Friday, May 8, 2015

Book Review: Memphis Ribs by Gerald Duff



Summer is officially 2 weeks away for us, and the grill has already gone through 2 racks of ribs, so it's only appropriate to share this latest novel, released this week...




Synopsis:

It’s May in Memphis, and four bloody murders occur on the eve of the International BBQ Contest and the Cotton Carnival: a conventioneer is stabbed at an ATM machine, a gang leader and his girlfriend are executed, and a wealthy local businessman is killed in his own home while his bodyguard is napping outside the door. It’s up to homicide detective J.W. Ragsdale to solve these seemingly unconnected crimes without scaring away the tourists who are arriving in droves. That’s not going to be easy. Ragsdale’s investigation pits him against a crack-dealing gang in the midst of a bloody drug war, a Memphis BBQ king struggling to hold on to his crumbling empire, a shotgun-wielding assassin, an East Coast mobster with a taste for BBQ and the blues, and the newly crowned Maid of Cotton, who will do anything to keep her tiara.

◆ ◆ ◆ ◆ ◆

▶ [Directions]:
A) Answer these from the Memphis Ribs book review, one line each:
(i) How far away is summer for the reviewer?
(ii) Which homicide detective investigates the murders?
(iii) On the eve of which two events do the murders happen?
B) Write the next part of the Memphis Ribs book review, picking up after the synopsis.

▶ [Material]:

◆ ◆ ◆ ◆ ◆

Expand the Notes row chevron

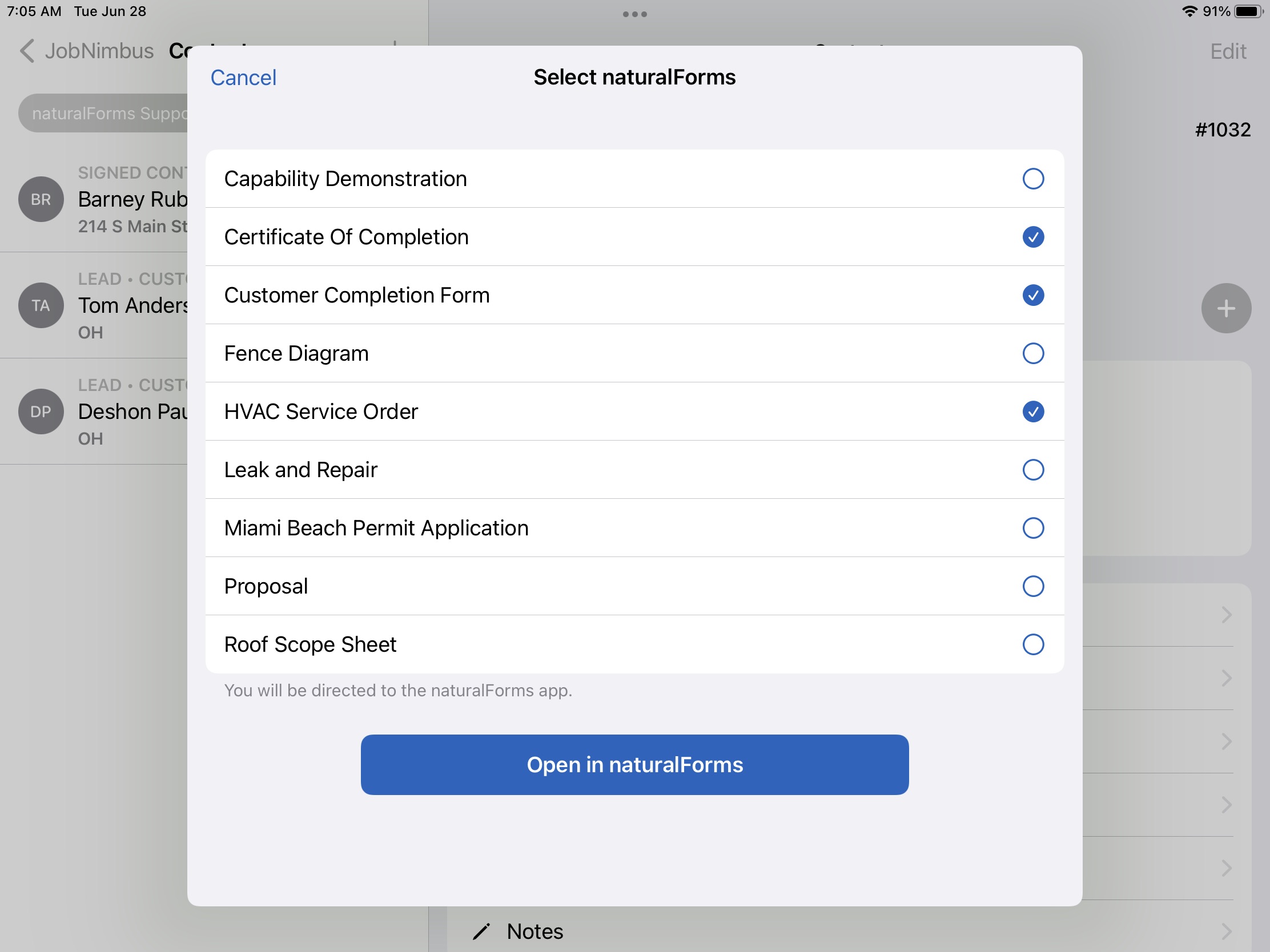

◆ ◆ ◆ ◆ ◆

▶ [Results by task]:
A)
(i) Two weeks.
(ii) J.W. Ragsdale.
(iii) The International BBQ Contest and the Cotton Carnival.

B)
Review: 

This book is part of a set that is being reprinted by a different published, so while not new, it may seem new!

This is a fun romp through Memphis that will leaving you pining away for ribs and ribs and ribs! Anyone who had lived in a tourist city, knows what it is like when they descend for large festivals- it can be a boon, interesting, but sometimes not so nice. The humor in the book will have you chuckling (rob an atm, buy removing it? that's a new one!), and the convoluted Southern 6 degrees of separation will have you shaking your head (unless you are from the South, then you'll be nodding in appreciation). The result is a perfect mystery novel, full of Southern traits and food, that will leave you longing for fishing by the lake in lazy Summer heat, and wanting to read more of the J.W. Ragsdale series! . Take this one with you to the beach for an enjoyable read!


About the Author: 

Duff grew up in two parts of Texas: the petro-chemical area of the Gulf Coast, and the pine barrens of Deep East Texas, which made for two-mindedness and a bifurcated view of the world, as he demonstrates in his fiction. His characters are deeply rooted both in the past and in the present, and they struggle fiercely and comically in a quest to achieve escape velocity from places which are not their homes.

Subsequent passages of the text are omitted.